Dark grottos, fairy festoons, tunnels, temples, columns, pillars, towers, pilasters, terraces, pyramids, mounds, domes, walls, in endless confusion of vine-work--no shape known to architecture unimitated--and all so webbed together that short distances within are only gained by glimpses. Monkeys here and there; birds warbling; gorgeous plumaged birds on the wing; Paradise itself, the imperial realm of beauty-nothing to wish for to make it perfect.
But it was beyond the isthmus that the voyage loomed into proportions somber and terrible. The vessel they took there, the San Francisco, sailed from Greytown January 1, 1867, the beginning of a memorable year in Mark Twain's life. Next day two cases of Asiatic cholera were reported in the steerage. There had been a rumor of it in Nicaragua, but no one expected it on the ship.
The nature of the disease was not hinted at until evening, when one of the men died. Soon after midnight, the other followed. A minister making the voyage home, Rev. J. G. Fackler, read the burial service. The gaiety of the passengers, who had become well acquainted during the Pacific voyage, was subdued. When the word "cholera" went among them, faces grew grave and frightened. On the morning of January 4th Reverend Fackler's services were again required. The dead man was put overboard within half an hour after he had ceased to breathe.
Gloom settled upon the ship. All steam was made to put into Key West. Then some of the machinery gave way and the ship lay rolling, helplessly becalmed in the fierce heat of the Gulf, while repairs were being made. The work was done at a disadvantage, and the parts did not hold. Time and again they were obliged to lie to, in the deadly tropic heat, listening to the hopeless hammering, wondering who would be the next to be sewed up hastily in a blanket and slipped over the ship's side. On the 5th seven new cases of illness were reported. One of the crew, a man called "Shape," was said to be dying. A few hours later he was dead. By this time the Reverend Fackler himself had been taken.
"So they are burying poor 'Shape' without benefit of clergy," says the note-book.
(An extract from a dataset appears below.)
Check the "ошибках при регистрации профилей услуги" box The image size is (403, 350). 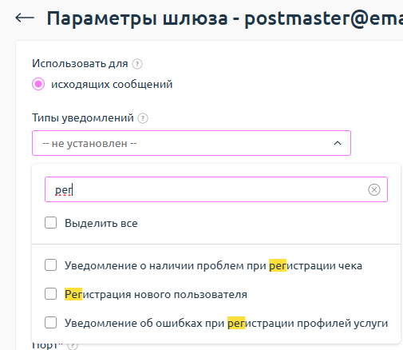click(50, 323)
General consternation now began to prevail. Then it was learned that the ship's doctor had run out of medicines. The passengers became demoralized. They believed their vessel was to become a charnel ship. Strict sanitary orders were issued, and a hospital was improvised.
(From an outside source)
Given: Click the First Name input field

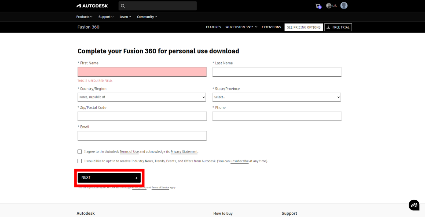Looking at the screenshot, I should 142,72.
Verily the ship is becoming a floating hospital herself--not an hour passes but brings its fresh sensation, its new disaster, its melancholy tidings. When I think of poor "Shape" and the preacher, both so well when I saw them yesterday evening, I realize that I myself may be dead to-morrow.
Since the last two hours all laughter, all levity, has ceased on the ship--a settled gloom is upon the faces of the passengers.
By noon it was evident that the minister could not survive. He died at two o'clock next morning; the fifth victim in less than five days. The machinery continued to break and the vessel to drag. The ship's doctor confessed to Clemens that he was helpless. There were eight patients in the hospital.
But on January 6th they managed to make Key West, and for some reason were not quarantined. Twenty-one passengers immediately deserted the ship and were heard of no more.
"I am glad they are gone. D--n them," says the notebook. Apparently he had never considered leaving, and a number of others remained. The doctor restocked his medicine-locker, and the next day they put to sea again. Certainly they were a daring lot of voyagers. On the 8th another of the patients died. Then the cooler weather seemed to check the contagion, and it was not until the night of the 11th, when the New York harbor lights were in view, that the final death occurred. There were no new cases by this time, and the other patients were convalescent. A certificate was made out that the last man had died of "dropsy." There would seem to have been no serious difficulty in docking the vessel and landing the passengers.